Tu marido va a morir —dice Selene. Y la mujer del cantero no se lo toma a broma.
No pregunta: «¿Y tú cómo lo sabes?». No dice: «¡¡Cállate!!».
—¿Cuándo?
—¿Te pega?
—No mucho, a veces, como todos los maridos. —Se santigua—. Es pecado desear la muerte del propio esposo, yo no la deseo. —Y vuelve a santiguarse.
—No es un deseo, va a morir, lo he soñado.
—¡Ah!
—Te lo digo para que estés preparada.
—Tú puedes hacer que muera —dice y baja la voz.

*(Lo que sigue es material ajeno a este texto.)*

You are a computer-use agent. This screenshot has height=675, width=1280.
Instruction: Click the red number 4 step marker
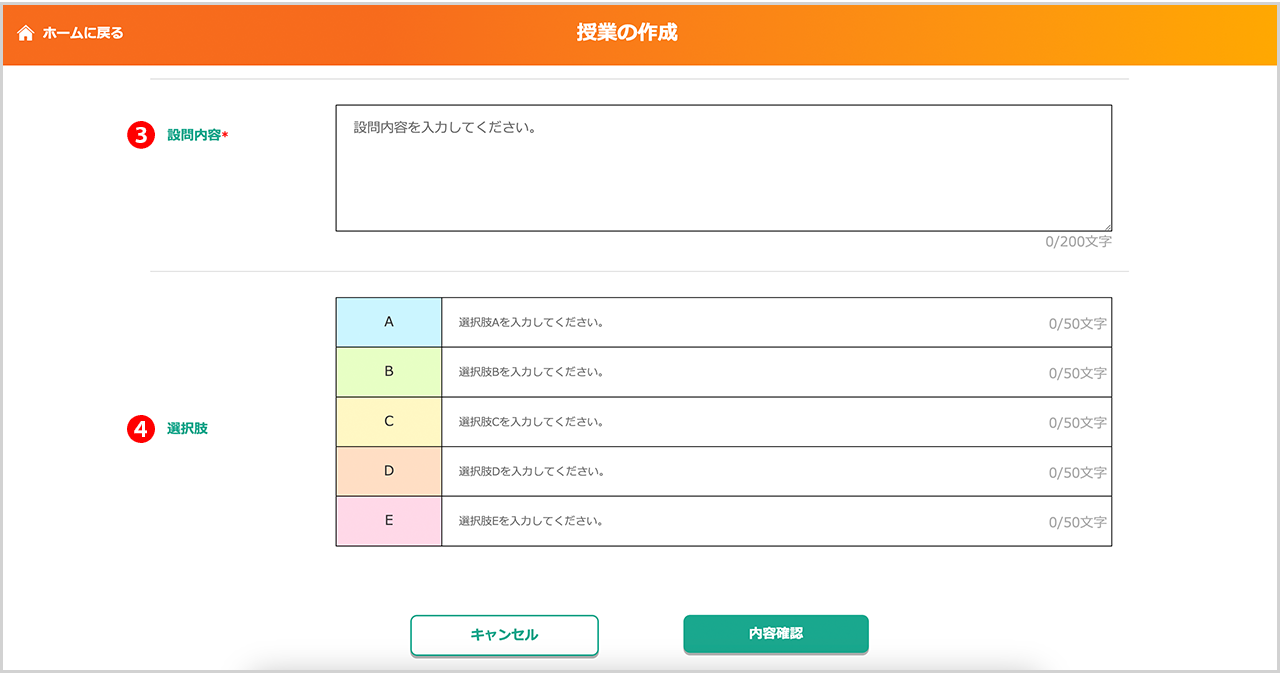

—Yo no tengo nada que ver, sólo lo he soñado.
A los tres días la esposa del cantero es la viuda del cantero. Ha heredado la casa y ha comprado vestidos nuevos a los niños. Atraviesa el pueblo y va en busca de Selene.
—Se ahogó en el arroyo, en un palmo de agua, estaba borracho, volvía de la taberna.
—Lo sé —dice Selene, y no queda claro si se lo han contado o si lo sabía de antes.
—Quiero pagarte.
—¿Por qué?
—Por el servicio que me has prestado.
—Yo no le he hecho morir. Sólo sabía que iba a morir.
—Es lo mismo —dice la mujer del cantero—, me has devuelto la vida.
—Dios te la ha devuelto, buena mujer.
—Eres una santa —dice la mujer del cantero y le besa la mano.
Pero Selene sabe que no hubiera debido hablar. Todavía no.